Update for health and social care professionals
Plans are underway across Cornwall and the Isles of Scilly to offer more health and care services from people’s home and supported in local communities this winter as per peoples’ wishes.
The aim is that we all deliver the right care, in the right place and at the right time for our residents.
Those coming to the end of their lives are amongst the most vulnerable in our communities. As health and care staff, there are things we can do to best support people to remain safe and well cared for in their preferred place of care.
Early identification of those in last year of life
Identifying those who may be entering their last year of life, can enable more proactive, supportive care and keeping people where they want to be for their final months, weeks or days of life.
The Gold Standards Framework Proactive Indicator Guidance (or Supportive and Palliative Care Indicator Tool) are useful tools to help guide clinical teams to correctly identify those coming to the end of their lives.
The community specialist palliative care nurses will be supporting GP practices this winter, to help check whether all those who may be approaching the last year of life have been correctly identified, have the relevant code attached to their notes (‘Palliative Care’ or ‘End of Life Care’), and have been offered the appropriate personalised care, advance care planning or treatment escalation plans.
This is being supported within RCHT where specialist palliative care services have joined with eldercare to launch the GREAT discharge initiative. This focuses on improving discharge communication to include information relevant to end of life care planning.
Personalised care, advance care planning and treatment escalation plans
Personalised care planning, advanced care planning and treatment escalation plans are vital to ensuring that patients get the right care, at the right time, in the right place, by the right person. Help support what matters to those you are caring for by offering, formalising and reviewing care plans that are personalised to the individual.
Think- if you did not know the person, and they couldn’t communicate their wishes, would the care plan/TEP form help guide an appropriate decision about that persons care?

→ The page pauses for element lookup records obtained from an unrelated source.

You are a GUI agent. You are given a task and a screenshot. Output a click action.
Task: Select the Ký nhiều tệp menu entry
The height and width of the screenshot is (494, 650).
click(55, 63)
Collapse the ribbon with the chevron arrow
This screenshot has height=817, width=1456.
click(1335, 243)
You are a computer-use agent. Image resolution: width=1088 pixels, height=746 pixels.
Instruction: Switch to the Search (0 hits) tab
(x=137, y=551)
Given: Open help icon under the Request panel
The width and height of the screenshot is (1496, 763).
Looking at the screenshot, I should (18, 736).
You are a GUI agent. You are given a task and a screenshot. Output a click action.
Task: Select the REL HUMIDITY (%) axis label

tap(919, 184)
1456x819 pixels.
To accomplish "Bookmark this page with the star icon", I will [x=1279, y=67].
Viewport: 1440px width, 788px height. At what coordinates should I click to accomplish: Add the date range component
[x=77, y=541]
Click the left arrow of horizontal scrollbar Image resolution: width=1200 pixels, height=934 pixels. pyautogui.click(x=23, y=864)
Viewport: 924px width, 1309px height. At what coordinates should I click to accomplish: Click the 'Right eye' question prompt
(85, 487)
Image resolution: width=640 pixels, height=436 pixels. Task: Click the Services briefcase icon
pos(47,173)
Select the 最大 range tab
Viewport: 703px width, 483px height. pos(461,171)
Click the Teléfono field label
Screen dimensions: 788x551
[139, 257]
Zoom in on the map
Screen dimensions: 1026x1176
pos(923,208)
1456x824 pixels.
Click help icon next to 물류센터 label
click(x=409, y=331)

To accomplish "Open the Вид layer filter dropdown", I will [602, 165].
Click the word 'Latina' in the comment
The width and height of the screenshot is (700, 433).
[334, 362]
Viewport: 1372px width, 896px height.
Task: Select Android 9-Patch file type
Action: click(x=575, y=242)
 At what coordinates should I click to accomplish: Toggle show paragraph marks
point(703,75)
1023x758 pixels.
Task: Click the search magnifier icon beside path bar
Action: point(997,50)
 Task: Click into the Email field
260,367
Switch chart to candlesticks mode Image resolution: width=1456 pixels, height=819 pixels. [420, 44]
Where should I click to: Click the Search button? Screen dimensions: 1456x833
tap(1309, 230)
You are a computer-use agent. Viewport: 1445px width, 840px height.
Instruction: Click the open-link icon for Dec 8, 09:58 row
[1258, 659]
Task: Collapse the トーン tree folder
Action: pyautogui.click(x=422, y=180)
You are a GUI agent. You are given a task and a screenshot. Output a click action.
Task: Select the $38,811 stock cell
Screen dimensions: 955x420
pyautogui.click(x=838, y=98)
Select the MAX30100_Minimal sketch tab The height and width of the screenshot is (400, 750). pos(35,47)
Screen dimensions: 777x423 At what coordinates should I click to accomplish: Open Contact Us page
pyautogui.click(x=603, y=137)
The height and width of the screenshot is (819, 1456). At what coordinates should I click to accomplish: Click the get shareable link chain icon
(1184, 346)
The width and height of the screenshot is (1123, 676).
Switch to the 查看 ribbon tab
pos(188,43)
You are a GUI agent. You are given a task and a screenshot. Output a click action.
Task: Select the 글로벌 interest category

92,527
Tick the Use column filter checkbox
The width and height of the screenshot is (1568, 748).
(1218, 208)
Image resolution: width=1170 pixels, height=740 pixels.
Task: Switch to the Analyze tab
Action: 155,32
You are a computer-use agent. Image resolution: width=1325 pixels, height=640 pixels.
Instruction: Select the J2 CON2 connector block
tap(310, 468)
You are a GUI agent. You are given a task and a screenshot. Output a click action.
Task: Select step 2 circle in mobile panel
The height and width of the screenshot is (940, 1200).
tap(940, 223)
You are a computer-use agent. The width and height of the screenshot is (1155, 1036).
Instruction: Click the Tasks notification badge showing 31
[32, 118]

Is the care plan/TEP stored in a place that your colleagues can find this information in a hurry?
Out of Hours palliative care line
A reminder that Kernow Health offer an out of hours number for patients/carers on 01872 224050. This number helps prioritise palliative care patient calls and ensures the person gets the right care at the right time.
Specialist palliative care advice
The specialist palliative care advice line is available to healthcare professionals 24hrs a day, 7 days a week on 01736 757707. Incoming calls are dealt with by an administrator 9.00am – 5.00pm Monday to Friday.
Outside of these times the call will be directed to the national Supportive Care UK team, where a palliative care consultant will be able to provide advice.
Please ensure that you have the relevant clinical information available, and an appropriate review has taken place prior to calling the advice line.
- Treatment Escalation Plans – Cornwall are moving to the Devon and Cornwall TEP. Keep an eye out for further communication soon.
- Orange folders – 2000 ‘what matters to me’ orange folders will soon be in circulation across Cornwall following a successful pilot. These folders enable patients to keep their important health documents such as advance care plans, TEP forms and personalised care plans in one hand held, brightly identified folder. An update will be provided through the palliative and end of life care website when available.
- End of life care bags – Bags with a short-term supply of essentials in the last days of life are being compiled and supplied to key areas such as community nurses, relevant hospital teams, and out of hours. The supplies are there to help carers care for their loved one in a time of crisis at the end of life.